Ô langue heureuse
où croît cette faconde,
Ô toi heureuse
et trop heureuse peau
Qui as dans toi
tout le plus beau du monde
ESTIENNE PASQUIER
Étienne Pasquier vivait encore lorsque parurent les Tragédies dont je viens de parler. Il était né à Paris le 8 de Juin 1529. Destiné de bonne heure à l’étude de la Jurisprudence, il s’y appliqua, et y réussit. Il commença à fréquenter le Barreau au mois de Novembre 1549 et s’y acquit en peu de temps la réputation d’un habile Avocat. Il plaida dans plusieurs causes importantes, et fut toujours applaudi de ceux qui savaient discerner le vrai mérite. Le Roi Henri III informé de sa capacité le gratifia de la charge d’Avocat Général de la Chambre des Comptes, qu’il exerça avec honneur, et qu’il remit quelque temps après à Théodore son fils aîné.
Se voyant dans un âge avancé, il se retira des affaires pour ne plus s’occuper que de ses livres, du commerce de ses amis, et de celui des Muses qu’il avait toujours aimées et cultivées.

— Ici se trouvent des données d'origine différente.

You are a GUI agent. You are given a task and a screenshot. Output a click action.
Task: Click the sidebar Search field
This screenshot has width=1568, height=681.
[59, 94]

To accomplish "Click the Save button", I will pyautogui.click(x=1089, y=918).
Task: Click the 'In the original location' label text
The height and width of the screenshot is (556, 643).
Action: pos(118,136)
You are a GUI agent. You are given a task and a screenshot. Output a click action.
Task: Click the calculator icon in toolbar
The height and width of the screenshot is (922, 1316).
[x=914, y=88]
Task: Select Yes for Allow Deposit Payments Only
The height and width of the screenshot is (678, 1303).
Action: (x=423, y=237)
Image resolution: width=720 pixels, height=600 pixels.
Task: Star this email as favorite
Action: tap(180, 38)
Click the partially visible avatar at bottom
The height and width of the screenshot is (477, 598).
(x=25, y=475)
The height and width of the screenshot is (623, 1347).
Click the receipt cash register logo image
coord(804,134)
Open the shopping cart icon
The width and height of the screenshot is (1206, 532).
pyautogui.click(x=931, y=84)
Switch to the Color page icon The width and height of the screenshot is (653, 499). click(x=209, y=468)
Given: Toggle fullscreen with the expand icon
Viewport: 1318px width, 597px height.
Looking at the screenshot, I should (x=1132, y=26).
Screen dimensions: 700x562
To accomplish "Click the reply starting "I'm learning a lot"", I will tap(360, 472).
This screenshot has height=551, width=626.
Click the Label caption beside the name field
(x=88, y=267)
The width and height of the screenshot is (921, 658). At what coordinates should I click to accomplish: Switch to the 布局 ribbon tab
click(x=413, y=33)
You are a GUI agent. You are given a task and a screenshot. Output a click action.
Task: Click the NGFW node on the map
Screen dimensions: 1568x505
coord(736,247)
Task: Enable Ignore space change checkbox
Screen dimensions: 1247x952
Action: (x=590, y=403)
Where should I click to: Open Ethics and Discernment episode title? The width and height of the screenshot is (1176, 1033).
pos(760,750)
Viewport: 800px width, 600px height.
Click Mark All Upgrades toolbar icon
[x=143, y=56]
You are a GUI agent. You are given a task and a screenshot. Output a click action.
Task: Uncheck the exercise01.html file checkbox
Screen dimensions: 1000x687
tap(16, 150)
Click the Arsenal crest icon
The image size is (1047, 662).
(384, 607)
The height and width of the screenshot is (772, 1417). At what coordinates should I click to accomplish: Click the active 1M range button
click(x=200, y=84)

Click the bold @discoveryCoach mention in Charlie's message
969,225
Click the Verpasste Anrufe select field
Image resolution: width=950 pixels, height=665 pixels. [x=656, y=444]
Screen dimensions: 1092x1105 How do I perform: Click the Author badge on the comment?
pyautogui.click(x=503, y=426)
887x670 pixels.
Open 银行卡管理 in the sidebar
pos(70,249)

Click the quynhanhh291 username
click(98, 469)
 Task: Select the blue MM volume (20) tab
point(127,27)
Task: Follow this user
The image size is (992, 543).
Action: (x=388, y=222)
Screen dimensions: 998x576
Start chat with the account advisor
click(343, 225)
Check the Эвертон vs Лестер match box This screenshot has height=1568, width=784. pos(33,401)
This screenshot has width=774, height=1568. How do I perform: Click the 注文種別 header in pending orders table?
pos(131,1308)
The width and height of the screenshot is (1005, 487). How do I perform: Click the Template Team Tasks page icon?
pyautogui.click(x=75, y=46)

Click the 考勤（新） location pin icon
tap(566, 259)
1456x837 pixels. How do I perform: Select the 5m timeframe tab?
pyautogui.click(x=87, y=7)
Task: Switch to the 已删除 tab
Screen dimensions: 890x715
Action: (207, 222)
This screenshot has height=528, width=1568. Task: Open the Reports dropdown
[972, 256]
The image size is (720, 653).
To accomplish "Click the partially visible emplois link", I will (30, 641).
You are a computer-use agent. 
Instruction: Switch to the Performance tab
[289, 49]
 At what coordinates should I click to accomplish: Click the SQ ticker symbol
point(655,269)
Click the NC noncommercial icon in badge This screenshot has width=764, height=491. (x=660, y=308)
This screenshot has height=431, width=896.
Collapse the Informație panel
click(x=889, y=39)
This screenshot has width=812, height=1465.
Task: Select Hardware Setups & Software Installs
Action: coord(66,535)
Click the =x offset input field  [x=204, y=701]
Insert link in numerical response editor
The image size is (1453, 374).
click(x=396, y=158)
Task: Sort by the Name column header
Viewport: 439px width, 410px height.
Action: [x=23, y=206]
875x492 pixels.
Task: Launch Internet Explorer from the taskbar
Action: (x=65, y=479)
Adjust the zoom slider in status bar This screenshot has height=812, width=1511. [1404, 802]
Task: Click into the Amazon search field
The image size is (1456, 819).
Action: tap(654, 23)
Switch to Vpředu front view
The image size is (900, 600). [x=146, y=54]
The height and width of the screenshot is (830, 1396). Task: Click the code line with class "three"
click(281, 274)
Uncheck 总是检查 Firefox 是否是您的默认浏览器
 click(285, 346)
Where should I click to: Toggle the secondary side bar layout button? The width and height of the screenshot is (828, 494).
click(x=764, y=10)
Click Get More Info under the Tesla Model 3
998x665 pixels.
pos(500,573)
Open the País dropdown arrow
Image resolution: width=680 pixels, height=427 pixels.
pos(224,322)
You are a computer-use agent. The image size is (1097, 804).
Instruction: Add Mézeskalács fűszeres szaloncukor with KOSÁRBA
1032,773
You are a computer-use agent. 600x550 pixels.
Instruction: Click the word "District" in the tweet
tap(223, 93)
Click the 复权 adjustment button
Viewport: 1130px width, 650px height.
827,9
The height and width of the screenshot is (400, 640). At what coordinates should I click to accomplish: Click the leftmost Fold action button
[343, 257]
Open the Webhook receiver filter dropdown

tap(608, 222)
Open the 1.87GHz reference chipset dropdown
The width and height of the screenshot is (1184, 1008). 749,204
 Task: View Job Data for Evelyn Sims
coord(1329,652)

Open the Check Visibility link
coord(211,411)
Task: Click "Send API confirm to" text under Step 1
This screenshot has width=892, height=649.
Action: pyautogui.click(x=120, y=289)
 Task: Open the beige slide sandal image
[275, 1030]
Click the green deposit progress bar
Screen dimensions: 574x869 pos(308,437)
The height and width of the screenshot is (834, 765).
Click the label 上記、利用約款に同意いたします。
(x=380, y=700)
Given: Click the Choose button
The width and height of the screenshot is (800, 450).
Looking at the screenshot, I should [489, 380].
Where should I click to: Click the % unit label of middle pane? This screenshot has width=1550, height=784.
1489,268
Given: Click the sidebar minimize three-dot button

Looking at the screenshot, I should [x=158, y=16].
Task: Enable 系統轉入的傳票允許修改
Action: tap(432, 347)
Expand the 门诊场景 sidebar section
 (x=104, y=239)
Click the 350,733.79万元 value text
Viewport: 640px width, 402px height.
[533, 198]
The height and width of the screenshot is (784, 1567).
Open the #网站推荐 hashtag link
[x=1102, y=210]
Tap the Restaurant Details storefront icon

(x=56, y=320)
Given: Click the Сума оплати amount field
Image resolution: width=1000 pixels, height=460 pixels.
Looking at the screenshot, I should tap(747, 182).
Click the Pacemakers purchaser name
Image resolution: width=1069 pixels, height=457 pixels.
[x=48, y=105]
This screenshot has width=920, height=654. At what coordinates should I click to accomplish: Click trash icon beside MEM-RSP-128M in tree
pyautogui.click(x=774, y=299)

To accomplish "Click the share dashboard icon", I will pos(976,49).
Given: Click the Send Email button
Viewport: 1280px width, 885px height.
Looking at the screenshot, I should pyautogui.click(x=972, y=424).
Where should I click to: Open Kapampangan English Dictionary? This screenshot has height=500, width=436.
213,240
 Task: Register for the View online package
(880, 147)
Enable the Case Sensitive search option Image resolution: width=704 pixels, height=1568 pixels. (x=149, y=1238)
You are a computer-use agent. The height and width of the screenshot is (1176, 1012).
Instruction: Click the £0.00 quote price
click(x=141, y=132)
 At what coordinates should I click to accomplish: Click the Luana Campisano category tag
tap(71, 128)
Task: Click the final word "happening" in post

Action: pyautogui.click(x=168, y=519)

Il mourut à Paris le 30 d’Août de l’an 1615 âgé de quatre-vingt six ans, deux mois et vingt-trois jours : c’est la date fixée par un de ses fils, Nicolas Pasquier, écrite au sieur Pasquier de Bussi son frère, Auditeur de la Chambre des Comptes, et Échevin de la ville de Paris, dans le quatrième livre de ses Lettres. Étienne Pasquier fut inhumé à Saint-Séverin dans la Chapelle de Sainte-Barbe. Au mois de juillet 1609 il avait composé pour lui-même trois Épitaphes, dont deux en vers latins, et une en vers français. Voici la dernière, qui contient un abrégé de sa vie :
Quel je fus, quel je suis, passant, si
tu fais doute,
Arrête-toi un peu en ce lieu, &
m’écoute.
Autrefois au Barreau du Palais de Paris
Entre les Avocats étant de quelque prix,
Par un vœu solennel j’ordonnai que ma vie
S’éloignât du mépris,
s’éloignât de
l’envie.
Voguant entre ces deux, je me mis sur les rangs:
La Cause des petits je pris contre les grands.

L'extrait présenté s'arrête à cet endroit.